In the lines starting at the one containing "Screen dimensions: 210x140" and ending at the one containing "tap(389, 99)", replace "dropdown" with "menu". Return only those lines, with everything else left unchanged.

• Supplied records:

───

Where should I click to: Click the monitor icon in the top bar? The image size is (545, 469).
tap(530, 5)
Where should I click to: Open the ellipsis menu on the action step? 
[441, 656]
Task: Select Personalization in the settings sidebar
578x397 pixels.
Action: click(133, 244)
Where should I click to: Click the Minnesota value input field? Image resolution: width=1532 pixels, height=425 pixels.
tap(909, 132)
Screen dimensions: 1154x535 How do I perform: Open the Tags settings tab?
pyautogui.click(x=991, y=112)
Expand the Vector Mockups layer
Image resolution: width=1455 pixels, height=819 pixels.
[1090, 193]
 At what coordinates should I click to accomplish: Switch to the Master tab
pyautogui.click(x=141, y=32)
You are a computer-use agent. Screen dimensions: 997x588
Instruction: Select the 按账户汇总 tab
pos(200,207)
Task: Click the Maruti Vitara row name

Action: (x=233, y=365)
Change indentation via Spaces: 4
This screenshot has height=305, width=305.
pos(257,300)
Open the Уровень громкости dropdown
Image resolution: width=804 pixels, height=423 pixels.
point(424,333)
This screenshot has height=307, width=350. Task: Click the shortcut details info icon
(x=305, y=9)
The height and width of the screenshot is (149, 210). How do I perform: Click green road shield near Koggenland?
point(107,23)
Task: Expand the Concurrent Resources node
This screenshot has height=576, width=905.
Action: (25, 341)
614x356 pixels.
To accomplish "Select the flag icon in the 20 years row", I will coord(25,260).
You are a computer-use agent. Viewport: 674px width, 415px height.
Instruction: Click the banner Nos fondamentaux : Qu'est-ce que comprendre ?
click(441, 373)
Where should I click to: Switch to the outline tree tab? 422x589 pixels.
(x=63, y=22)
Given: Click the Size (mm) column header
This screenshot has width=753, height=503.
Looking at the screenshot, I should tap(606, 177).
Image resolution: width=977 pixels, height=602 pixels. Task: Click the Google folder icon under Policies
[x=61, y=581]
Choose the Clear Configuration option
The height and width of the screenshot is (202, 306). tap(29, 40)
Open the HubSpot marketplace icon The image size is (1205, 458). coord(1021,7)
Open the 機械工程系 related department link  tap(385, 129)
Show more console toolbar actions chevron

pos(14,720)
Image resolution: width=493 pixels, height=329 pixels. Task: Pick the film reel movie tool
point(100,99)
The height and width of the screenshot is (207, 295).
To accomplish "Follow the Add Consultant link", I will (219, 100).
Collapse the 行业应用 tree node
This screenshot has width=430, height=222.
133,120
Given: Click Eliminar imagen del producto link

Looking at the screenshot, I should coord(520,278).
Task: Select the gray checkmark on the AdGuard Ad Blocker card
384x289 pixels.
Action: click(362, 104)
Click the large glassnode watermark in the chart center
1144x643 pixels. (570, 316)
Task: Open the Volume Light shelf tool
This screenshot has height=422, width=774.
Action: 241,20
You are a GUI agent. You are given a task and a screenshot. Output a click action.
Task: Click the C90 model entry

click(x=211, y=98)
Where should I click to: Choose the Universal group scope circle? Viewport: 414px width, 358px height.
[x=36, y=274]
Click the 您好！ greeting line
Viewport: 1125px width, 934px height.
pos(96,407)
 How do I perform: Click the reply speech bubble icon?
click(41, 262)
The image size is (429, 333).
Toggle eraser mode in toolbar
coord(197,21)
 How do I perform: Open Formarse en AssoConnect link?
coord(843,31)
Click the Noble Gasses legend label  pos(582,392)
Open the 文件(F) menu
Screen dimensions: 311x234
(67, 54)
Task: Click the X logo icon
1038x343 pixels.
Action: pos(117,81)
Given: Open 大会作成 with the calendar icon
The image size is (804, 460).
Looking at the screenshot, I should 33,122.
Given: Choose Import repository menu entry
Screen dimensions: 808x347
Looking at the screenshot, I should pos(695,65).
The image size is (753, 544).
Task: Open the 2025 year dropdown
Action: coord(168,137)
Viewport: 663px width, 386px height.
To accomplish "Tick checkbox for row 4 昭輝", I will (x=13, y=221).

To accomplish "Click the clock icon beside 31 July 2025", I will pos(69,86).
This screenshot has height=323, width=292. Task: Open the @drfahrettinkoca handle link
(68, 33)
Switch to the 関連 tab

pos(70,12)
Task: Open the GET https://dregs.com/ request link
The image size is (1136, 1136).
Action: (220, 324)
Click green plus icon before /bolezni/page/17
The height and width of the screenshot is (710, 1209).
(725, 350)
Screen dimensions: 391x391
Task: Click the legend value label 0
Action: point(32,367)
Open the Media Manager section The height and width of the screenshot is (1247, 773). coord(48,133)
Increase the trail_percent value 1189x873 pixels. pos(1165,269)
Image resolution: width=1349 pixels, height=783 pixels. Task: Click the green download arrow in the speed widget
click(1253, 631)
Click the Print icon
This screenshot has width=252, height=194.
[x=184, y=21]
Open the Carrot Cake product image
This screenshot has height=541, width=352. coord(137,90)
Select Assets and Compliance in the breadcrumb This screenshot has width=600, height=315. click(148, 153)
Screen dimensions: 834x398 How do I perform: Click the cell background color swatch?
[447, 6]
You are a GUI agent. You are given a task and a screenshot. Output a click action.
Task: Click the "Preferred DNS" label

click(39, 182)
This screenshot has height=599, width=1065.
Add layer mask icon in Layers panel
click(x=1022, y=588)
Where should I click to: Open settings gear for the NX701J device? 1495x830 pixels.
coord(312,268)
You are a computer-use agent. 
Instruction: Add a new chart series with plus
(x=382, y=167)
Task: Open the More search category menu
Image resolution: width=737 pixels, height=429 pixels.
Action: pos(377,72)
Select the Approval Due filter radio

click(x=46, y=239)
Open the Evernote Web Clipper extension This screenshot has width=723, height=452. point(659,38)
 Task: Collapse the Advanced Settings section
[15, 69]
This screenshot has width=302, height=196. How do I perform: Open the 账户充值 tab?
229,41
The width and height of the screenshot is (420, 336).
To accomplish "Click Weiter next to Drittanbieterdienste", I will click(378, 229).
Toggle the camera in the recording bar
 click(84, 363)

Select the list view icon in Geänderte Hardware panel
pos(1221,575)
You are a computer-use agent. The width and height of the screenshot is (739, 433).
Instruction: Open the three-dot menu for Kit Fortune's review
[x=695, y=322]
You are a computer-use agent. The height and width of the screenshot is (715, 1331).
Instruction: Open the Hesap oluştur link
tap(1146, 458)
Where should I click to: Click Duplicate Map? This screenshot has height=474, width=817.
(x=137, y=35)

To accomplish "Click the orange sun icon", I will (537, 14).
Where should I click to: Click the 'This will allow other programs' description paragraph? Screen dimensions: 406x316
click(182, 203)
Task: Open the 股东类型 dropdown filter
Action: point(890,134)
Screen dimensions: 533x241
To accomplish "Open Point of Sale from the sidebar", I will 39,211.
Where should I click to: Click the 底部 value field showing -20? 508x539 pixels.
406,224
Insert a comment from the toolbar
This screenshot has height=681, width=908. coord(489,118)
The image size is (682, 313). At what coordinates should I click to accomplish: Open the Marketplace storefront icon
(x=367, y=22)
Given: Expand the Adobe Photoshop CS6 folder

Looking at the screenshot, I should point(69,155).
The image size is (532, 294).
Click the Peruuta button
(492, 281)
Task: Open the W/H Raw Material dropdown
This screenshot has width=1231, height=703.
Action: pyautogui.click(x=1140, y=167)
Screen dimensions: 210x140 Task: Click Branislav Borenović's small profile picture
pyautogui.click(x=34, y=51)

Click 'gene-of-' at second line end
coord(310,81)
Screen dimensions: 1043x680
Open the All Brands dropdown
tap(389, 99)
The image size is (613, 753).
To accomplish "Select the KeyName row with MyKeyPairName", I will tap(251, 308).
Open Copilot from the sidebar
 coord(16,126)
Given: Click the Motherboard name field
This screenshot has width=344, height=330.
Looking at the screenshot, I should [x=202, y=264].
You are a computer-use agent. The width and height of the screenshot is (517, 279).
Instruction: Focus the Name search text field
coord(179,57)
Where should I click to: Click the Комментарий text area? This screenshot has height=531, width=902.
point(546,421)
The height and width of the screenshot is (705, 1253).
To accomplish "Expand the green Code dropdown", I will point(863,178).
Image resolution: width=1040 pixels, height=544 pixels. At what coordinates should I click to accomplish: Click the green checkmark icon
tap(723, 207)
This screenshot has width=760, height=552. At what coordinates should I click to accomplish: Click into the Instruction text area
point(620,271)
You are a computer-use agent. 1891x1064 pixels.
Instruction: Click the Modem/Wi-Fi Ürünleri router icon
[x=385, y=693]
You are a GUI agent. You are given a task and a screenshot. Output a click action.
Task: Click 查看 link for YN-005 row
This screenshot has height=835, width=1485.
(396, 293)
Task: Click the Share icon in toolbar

───

• The answer:
Screen dimensions: 210x140 Task: Click Branislav Borenović's small profile picture
pyautogui.click(x=34, y=51)

Click 'gene-of-' at second line end
coord(310,81)
Screen dimensions: 1043x680
Open the All Brands menu
tap(389, 99)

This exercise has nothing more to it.